A Portuguese Retreat in Castro Marim

Be prepared, I get a bit corny.

 

 

 

I have been spending the last few months looking for the perfect quick getaway in the Algarve and I believe I have stumbled upon it. Not that other parts of the Algarve aren’t beautiful mind you. Castro Marim is different; it’s old world, it’s unspoiled, it’s an hour door-to-door.

I discovered Castro Marim while surfing Airbnb. I must have rented six or seven apartments or rooms this summer and I wanted to make sure there was nothing out there that I was missing. I’ve spend more time west of Faro, so I decided I should explore the towns closer to Spain. While looking at Monte Gordo (resort-like) and Vila Real Santo Antonio (at the Portuguese border), I found an Airbnb that was very reasonable on a beekeeper’s farm. I have always had a fascination with bees and I’m a big fan of honey. It is almost like wine or olive oil in that it has a very distinct taste depending on where it is harvested. Apparently, there is a good deal of substituting other sugar substances with the real thing, so I’m always searching for local honey I know will be pure.

The train station is a few minutes walk from my apartment in Faro and the train ride was a little less than an hour. I usually have to take an Uber or taxi to my destination, but in this case the directions to the Airbnb looked fairly straight forward from the train station; about a ten minute walk. I opened my phone to look at the directions and I heard my name. It was Jennifer, one of the owners of the Airbnb. I was pleasantly surprised. Jennifer told me that when she saw when I was arriving, she thought it would be easier just to meet me at the station — gotta love that. We walked and talked and I knew I had happened on something special in Castro Marim.

The farm is owned by four friends who have pretty much built it from the ground up over the past five years. I had booked “Ameratasu” The White Room at Phaedra. It was one of the four rooms in a very cool sort of adobe type building with a beautiful courtyard in the center. Honestly, I hate spending all my time taking photos, if you go to the Airbnb site (click), you will see more photos.

 

Ameratasu with Private Deck
This was my room. The front leading to the terrace is open to the elements and I loved the fresh air (and ignored the bugs). Ameratasu  private deck

 

Jennifer graciously showed me the property; swimming pool, vegetable garden, chicken coop, outdoor lounge space, outdoor community kitchen, communal bathroom complete with compost commode (a little sawdust over your poop that’s all). It’s not for everyone, but it’s a step above camping and the price is right.

I asked about dining options and Jennifer told me about my many choices:

  • Taberna Remexida — only about 100 yards from the property and where I had dinner my first night
  • São Bartolomeu — the town very close to the Castro Marim train station. It’s a tiny town with a couple of traditional Portuguese restaurants — always good and always inexpensive
  • Praia Verde — nearby beach (see later on in this piece)
  • Castro Marim centre — I would say it’s about seven miles from the property. I had lunch there my second day (more later).

If you have a vehicle, you are also fairly close to Tavira, Monte Gordo, Vila S. Antonio and only about 15 minutes from Spain. Many, many options.

- _WHAT YOU HAVE TO DO_: Say whether each statement agrees with the Castro Marim piece, giving yes or no and quoting the words from the piece that decide it. (a) The train ride from Faro took a little less than an hour. (b) The farm is owned by two friends. (c) Taberna Remexida is about 100 yards from the property.

- _DATASET EXCERPT_:
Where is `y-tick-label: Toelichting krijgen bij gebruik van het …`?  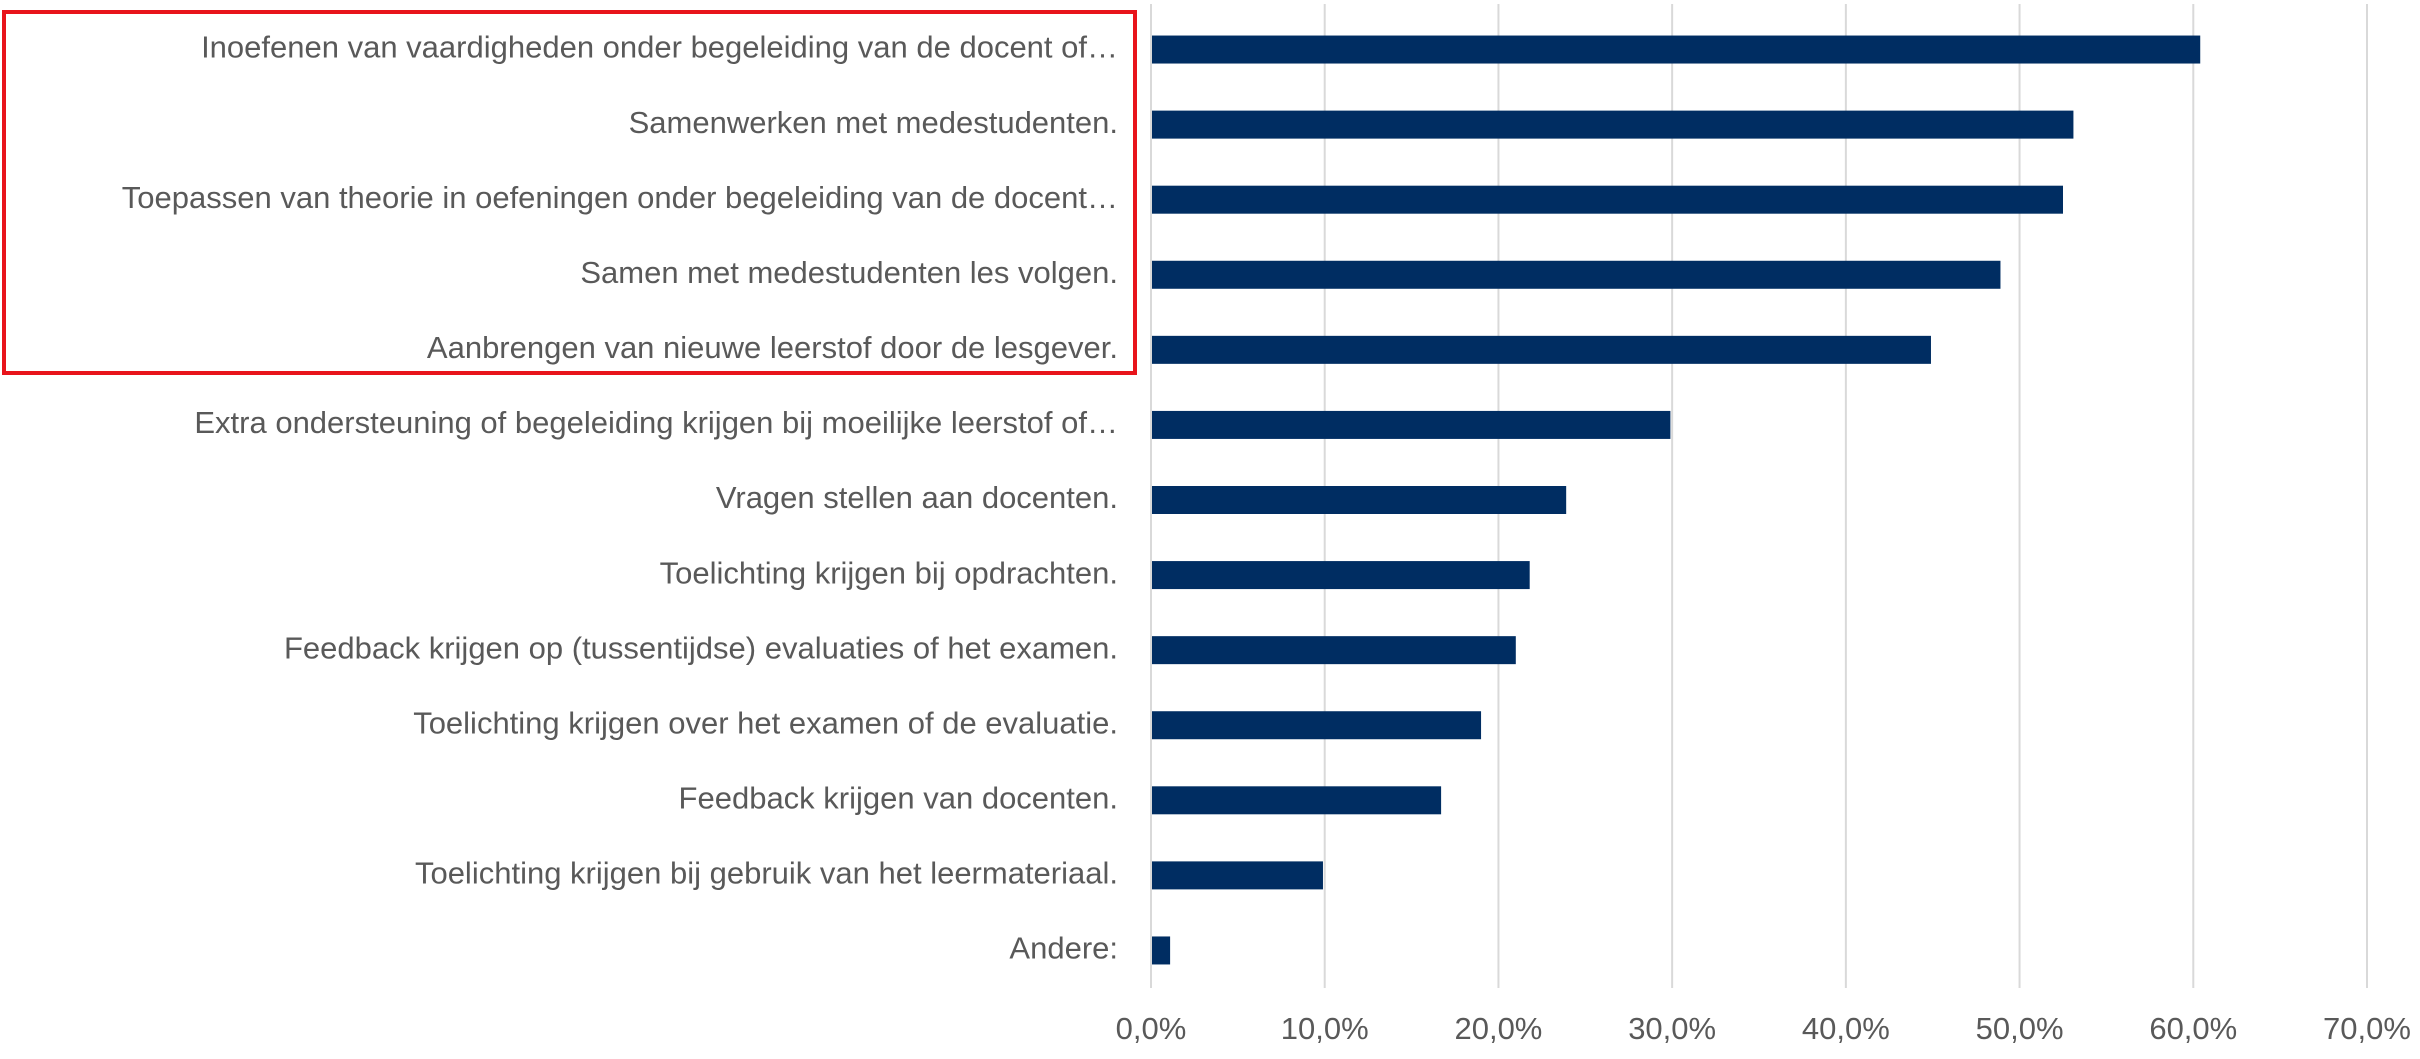 y-tick-label: Toelichting krijgen bij gebruik van het … is located at coordinates (766, 874).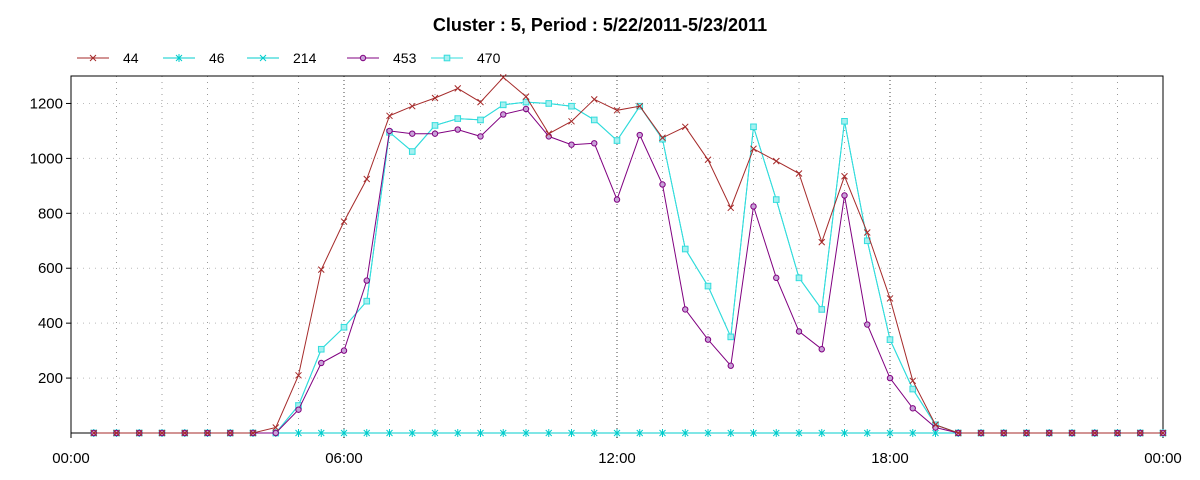 The width and height of the screenshot is (1200, 480). I want to click on y-tick-label: 200, so click(50, 378).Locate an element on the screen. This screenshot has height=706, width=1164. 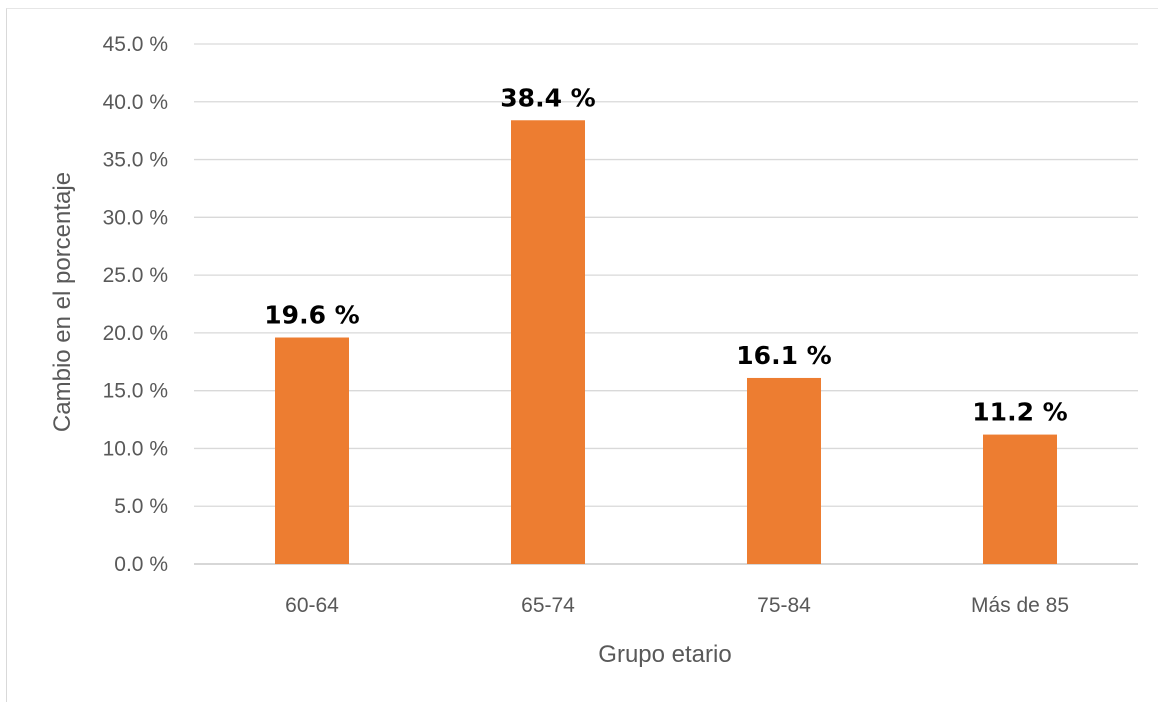
y-tick-label: 15.0 % is located at coordinates (136, 392).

- _FINISHED TASK_:
(a) Yes: "the train ride was a little less than an hour"
(b) No: "The farm is owned by four friends"
(c) Yes: "only about 100 yards from the property"